CBD is advertised as providing relief for anxiety, depression and post-traumatic stress disorder. It is also marketed to promote sleep. Part of CBD’s popularity is that it purports to be “nonpsychoactive,” and that consumers can reap health benefits from the plant without the high (or the midnight pizza munchies).

Up in the wee hours of the night, stuck watching videos of puppies? CBD may be promising as a sleep aid; one of the side effects of the Epidiolex trials for epilepsy was drowsiness, according to Mr. MacKillop, a co-author of a review on cannabinoids and sleep. “If you are looking for new treatments for sleep, that may be a clue,” he said.

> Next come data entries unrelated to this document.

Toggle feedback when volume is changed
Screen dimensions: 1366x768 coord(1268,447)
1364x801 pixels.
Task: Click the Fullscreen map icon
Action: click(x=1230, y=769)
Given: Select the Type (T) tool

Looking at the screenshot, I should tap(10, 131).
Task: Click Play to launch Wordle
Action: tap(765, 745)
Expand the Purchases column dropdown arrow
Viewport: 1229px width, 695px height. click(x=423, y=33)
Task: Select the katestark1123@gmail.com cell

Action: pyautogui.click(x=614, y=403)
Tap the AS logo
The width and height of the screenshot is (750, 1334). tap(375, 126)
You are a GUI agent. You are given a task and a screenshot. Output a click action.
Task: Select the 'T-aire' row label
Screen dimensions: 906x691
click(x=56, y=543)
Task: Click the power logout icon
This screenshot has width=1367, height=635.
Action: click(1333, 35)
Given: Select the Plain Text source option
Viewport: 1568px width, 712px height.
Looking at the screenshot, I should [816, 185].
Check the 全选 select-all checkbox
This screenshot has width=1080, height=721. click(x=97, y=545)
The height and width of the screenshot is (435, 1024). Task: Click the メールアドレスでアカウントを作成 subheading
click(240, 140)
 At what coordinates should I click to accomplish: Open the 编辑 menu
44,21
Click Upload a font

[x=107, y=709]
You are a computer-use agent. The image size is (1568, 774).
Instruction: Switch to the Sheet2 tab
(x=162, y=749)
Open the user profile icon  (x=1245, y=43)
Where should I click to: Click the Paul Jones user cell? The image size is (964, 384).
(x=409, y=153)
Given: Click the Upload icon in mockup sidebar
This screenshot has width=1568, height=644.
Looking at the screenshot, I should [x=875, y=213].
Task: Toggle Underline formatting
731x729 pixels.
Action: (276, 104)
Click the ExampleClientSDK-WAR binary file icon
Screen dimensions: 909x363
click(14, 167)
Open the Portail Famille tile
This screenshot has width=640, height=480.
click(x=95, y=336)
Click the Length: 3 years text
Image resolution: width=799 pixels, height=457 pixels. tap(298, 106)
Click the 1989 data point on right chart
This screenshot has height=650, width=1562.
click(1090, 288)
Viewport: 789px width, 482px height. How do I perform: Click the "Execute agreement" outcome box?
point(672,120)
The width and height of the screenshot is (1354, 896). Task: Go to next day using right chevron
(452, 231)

Does CBD help sleep and depression?

Sleep can be disrupted for many reasons, including depression. Rodents seemed to adapt better to stressful conditions and exhibited less depressive-like behavior after taking CBD, according to a review in Journal of Chemical Neuroanatomy. “Surprisingly, CBD seems to act faster than conventional antidepressants,” wrote one of the authors of a new review, Sâmia Joca, a fellow at the Aarhus Institute of Advanced Studies in Denmark and an associate professor at the University of São Paulo in Brazil, in an email interview. Of course, it’s difficult to detect depression in animals, but the studies that Ms. Joca and her colleagues reviewed suggested that in models of chronic stress exposure, the mice and rats treated with CBD were more resilient.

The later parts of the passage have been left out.